Cour spéciale des affaires foncières : pour une parcelle litigieuse, un prévenu encourt dix ans de réclusion
Un homme poursuivi pour escroquerie dans une transaction immobilière a comparu, ce vendredi 13 février 2026, devant la cour spéciale des affaires foncières. Placé en détention provisoire depuis l’an dernier, il encourt une peine pouvant aller jusqu’à dix ans d’emprisonnement, dont cinq ans ferme, assortie d’une amende d’un million de francs CFA. Le verdict est attendu pour le 6 mars 2026.
L’audience s’est tenue dans la salle Aholou Kèkè du nouveau complexe judiciaire. À la barre, le prévenu, prénommé Julien, a dû répondre d’accusations d’escroquerie portant sur la cession d’une parcelle. Selon les éléments versés au dossier, un proche lui aurait confié le soin de faciliter l’acquisition d’un terrain. La défense soutient que la transaction s’est déroulée dans les règles de l’art, en présence d’un géomètre dûment mandaté. « Le géomètre a procédé au bornage de la parcelle avant l’établissement des documents conformes », a affirmé l’avocat, insistant sur la régularité formelle de l’opération. Toutefois, quelques mois après la conclusion de la vente, l’acquéreur a saisi la justice, déclarant être dans l’incapacité de localiser la parcelle prétendument acquise. Une version vigoureusement contestée par la défense. « La parcelle existe.

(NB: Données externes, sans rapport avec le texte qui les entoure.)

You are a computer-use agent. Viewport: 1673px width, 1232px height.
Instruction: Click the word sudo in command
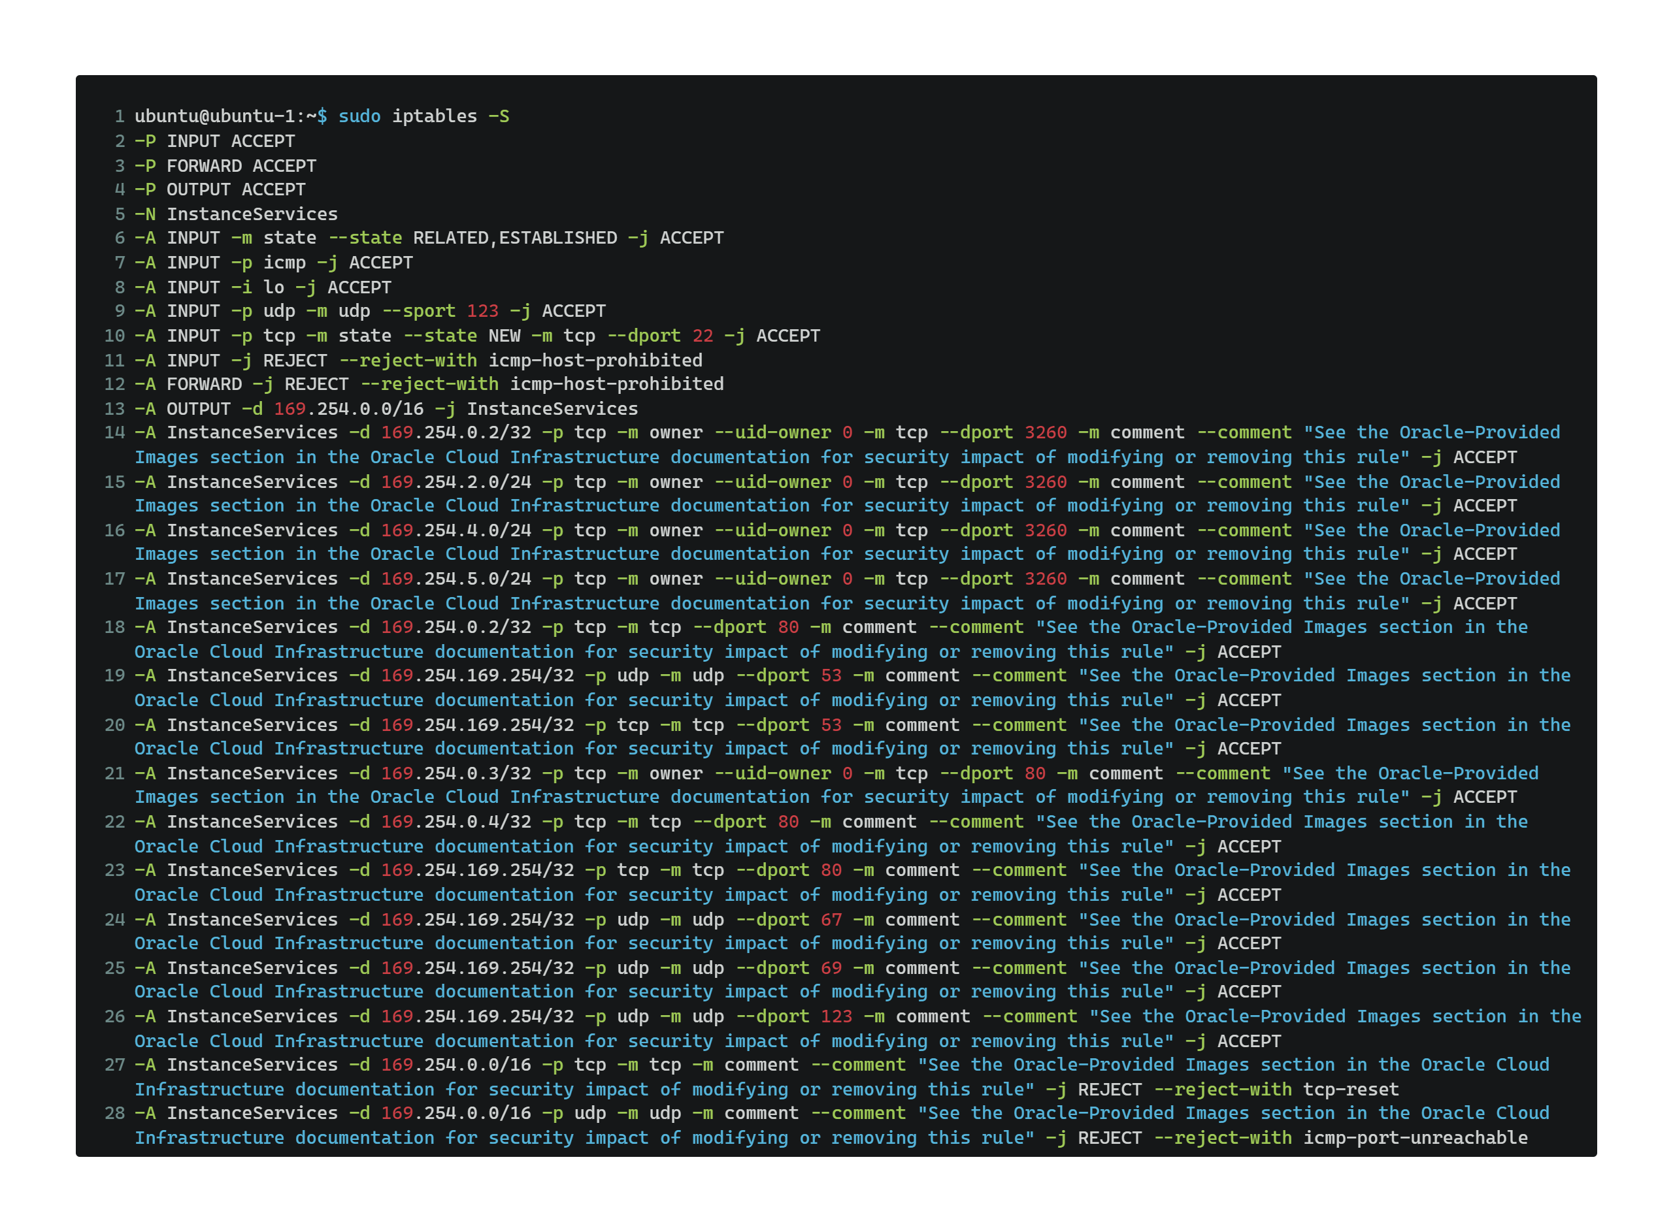coord(360,116)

Les limites ont été matérialisées et présentées à l’acheteur », a plaidé le conseil, sollicitant la relaxe pure et simple de son client.

Le président de la formation de jugement a rappelé la rigueur du régime répressif applicable en matière d’escroquerie foncière, infraction désormais sévèrement poursuivie dans un contexte national marqué par la multiplication des litiges domaniaux et des ventes frauduleuses.
Le dossier a été mis en délibéré. La décision de la juridiction est attendue le 6 mars 2026. Elle dira si les faits relèvent d’une manœuvre frauduleuse caractérisée ou d’un différend civil mal qualifié, dans un contentieux où la frontière entre irrégularité administrative et infraction pénale demeure souvent ténue.